Data excerpts:

*** Block opens ***

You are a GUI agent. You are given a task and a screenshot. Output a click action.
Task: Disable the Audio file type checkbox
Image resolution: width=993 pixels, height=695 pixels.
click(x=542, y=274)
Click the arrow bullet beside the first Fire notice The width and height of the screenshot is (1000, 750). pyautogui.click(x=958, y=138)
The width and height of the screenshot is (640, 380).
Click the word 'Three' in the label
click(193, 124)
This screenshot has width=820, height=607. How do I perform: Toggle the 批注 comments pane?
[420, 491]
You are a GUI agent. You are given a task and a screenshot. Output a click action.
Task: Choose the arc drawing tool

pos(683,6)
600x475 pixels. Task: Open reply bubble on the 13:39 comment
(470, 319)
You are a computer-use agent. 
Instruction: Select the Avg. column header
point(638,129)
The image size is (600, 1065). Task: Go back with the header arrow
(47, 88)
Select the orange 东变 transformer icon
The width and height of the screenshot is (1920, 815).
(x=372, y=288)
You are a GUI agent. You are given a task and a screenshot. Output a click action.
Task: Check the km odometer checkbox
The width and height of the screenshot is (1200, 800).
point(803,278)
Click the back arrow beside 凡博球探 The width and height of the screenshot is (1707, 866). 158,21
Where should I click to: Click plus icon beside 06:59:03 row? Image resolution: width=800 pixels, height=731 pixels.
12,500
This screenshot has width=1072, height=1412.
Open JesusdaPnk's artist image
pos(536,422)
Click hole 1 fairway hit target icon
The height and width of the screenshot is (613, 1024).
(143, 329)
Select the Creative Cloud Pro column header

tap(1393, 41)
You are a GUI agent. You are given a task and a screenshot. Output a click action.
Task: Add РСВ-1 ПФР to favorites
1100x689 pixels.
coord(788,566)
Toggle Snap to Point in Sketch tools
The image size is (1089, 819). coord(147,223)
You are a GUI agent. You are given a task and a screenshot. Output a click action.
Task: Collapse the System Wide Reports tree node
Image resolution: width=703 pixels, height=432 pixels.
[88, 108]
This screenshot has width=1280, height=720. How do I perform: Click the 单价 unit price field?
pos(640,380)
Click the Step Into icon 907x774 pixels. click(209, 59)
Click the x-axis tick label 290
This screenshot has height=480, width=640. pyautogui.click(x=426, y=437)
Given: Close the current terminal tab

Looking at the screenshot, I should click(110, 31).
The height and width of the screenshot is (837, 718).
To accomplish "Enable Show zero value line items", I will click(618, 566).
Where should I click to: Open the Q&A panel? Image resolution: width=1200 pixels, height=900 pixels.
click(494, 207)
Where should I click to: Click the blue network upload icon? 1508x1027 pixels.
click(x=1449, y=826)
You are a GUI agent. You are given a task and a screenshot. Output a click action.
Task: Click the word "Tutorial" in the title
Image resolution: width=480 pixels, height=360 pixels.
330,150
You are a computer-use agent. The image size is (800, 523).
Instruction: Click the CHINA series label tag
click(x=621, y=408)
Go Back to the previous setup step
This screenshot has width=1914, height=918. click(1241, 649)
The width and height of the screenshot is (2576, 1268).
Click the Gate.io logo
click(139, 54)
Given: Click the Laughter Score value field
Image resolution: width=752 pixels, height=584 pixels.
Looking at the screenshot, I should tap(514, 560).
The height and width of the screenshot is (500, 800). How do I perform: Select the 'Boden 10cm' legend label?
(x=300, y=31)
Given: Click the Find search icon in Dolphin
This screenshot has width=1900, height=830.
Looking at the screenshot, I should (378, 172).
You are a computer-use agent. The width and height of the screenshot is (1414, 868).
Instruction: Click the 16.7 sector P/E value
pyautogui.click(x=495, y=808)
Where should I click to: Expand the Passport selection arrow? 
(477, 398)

*** Block closes ***

-- YOUR TASK --
Check each line of the entries above for the string "checkbox", and return those that contain it.

-- PROBLEM SOLUTION --
Task: Disable the Audio file type checkbox
Task: Check the km odometer checkbox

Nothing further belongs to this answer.